Stored data
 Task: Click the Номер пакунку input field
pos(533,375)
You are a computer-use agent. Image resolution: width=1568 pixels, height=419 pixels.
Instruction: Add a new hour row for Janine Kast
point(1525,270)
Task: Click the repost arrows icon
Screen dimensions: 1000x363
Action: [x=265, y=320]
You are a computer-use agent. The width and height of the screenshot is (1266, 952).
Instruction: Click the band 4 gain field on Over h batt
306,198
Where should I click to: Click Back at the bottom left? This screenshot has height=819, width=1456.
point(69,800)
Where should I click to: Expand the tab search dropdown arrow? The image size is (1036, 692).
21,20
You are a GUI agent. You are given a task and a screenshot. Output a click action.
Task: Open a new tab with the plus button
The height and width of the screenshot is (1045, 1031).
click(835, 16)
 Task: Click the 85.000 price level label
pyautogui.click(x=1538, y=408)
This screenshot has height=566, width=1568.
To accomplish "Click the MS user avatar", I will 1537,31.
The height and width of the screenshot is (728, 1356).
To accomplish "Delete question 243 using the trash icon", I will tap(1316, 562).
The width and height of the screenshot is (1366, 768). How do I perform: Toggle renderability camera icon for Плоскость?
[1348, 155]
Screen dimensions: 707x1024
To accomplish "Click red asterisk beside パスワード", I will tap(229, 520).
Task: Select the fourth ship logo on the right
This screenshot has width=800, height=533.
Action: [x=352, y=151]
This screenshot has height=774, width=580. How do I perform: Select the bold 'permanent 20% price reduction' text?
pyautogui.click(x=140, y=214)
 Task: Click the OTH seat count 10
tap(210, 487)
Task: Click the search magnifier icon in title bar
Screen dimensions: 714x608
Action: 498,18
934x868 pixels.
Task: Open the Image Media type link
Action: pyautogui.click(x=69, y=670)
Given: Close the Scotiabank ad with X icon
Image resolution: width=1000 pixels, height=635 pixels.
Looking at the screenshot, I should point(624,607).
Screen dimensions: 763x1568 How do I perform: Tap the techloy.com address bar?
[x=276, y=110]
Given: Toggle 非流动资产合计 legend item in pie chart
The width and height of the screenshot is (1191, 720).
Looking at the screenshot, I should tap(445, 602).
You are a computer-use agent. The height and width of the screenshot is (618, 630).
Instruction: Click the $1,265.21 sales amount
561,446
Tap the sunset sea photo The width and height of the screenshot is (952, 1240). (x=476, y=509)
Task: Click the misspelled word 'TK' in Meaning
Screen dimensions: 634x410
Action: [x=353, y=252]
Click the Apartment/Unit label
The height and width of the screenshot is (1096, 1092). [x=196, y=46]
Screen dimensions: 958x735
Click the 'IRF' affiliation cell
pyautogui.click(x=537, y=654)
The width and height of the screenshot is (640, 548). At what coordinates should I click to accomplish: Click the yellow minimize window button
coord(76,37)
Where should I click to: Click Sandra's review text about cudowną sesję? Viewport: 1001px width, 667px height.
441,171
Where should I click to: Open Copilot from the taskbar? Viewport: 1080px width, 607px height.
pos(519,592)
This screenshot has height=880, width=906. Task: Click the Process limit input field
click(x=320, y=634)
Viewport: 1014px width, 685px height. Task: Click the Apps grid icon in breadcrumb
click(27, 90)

Work order - Your output should match the records above word for word.

Answer area -
 Task: Click the Номер пакунку input field
pos(533,375)
You are a computer-use agent. Image resolution: width=1568 pixels, height=419 pixels.
Instruction: Add a new hour row for Janine Kast
point(1525,270)
Task: Click the repost arrows icon
Screen dimensions: 1000x363
Action: [x=265, y=320]
You are a computer-use agent. The width and height of the screenshot is (1266, 952).
Instruction: Click the band 4 gain field on Over h batt
306,198
Where should I click to: Click Back at the bottom left? This screenshot has height=819, width=1456.
point(69,800)
Where should I click to: Expand the tab search dropdown arrow? The image size is (1036, 692).
21,20
You are a GUI agent. You are given a task and a screenshot. Output a click action.
Task: Open a new tab with the plus button
The height and width of the screenshot is (1045, 1031).
click(835, 16)
 Task: Click the 85.000 price level label
pyautogui.click(x=1538, y=408)
This screenshot has height=566, width=1568.
To accomplish "Click the MS user avatar", I will 1537,31.
The height and width of the screenshot is (728, 1356).
To accomplish "Delete question 243 using the trash icon", I will tap(1316, 562).
The width and height of the screenshot is (1366, 768). How do I perform: Toggle renderability camera icon for Плоскость?
[1348, 155]
Screen dimensions: 707x1024
To accomplish "Click red asterisk beside パスワード", I will tap(229, 520).
Task: Select the fourth ship logo on the right
This screenshot has width=800, height=533.
Action: [x=352, y=151]
This screenshot has height=774, width=580. How do I perform: Select the bold 'permanent 20% price reduction' text?
pyautogui.click(x=140, y=214)
 Task: Click the OTH seat count 10
tap(210, 487)
Task: Click the search magnifier icon in title bar
Screen dimensions: 714x608
Action: 498,18
934x868 pixels.
Task: Open the Image Media type link
Action: pyautogui.click(x=69, y=670)
Given: Close the Scotiabank ad with X icon
Image resolution: width=1000 pixels, height=635 pixels.
Looking at the screenshot, I should point(624,607).
Screen dimensions: 763x1568 How do I perform: Tap the techloy.com address bar?
[x=276, y=110]
Given: Toggle 非流动资产合计 legend item in pie chart
The width and height of the screenshot is (1191, 720).
Looking at the screenshot, I should tap(445, 602).
You are a computer-use agent. The height and width of the screenshot is (618, 630).
Instruction: Click the $1,265.21 sales amount
561,446
Tap the sunset sea photo The width and height of the screenshot is (952, 1240). (x=476, y=509)
Task: Click the misspelled word 'TK' in Meaning
Screen dimensions: 634x410
Action: [x=353, y=252]
Click the Apartment/Unit label
The height and width of the screenshot is (1096, 1092). [x=196, y=46]
Screen dimensions: 958x735
Click the 'IRF' affiliation cell
pyautogui.click(x=537, y=654)
The width and height of the screenshot is (640, 548). At what coordinates should I click to accomplish: Click the yellow minimize window button
coord(76,37)
Where should I click to: Click Sandra's review text about cudowną sesję? Viewport: 1001px width, 667px height.
441,171
Where should I click to: Open Copilot from the taskbar? Viewport: 1080px width, 607px height.
pos(519,592)
This screenshot has height=880, width=906. Task: Click the Process limit input field
click(x=320, y=634)
Viewport: 1014px width, 685px height. Task: Click the Apps grid icon in breadcrumb
click(27, 90)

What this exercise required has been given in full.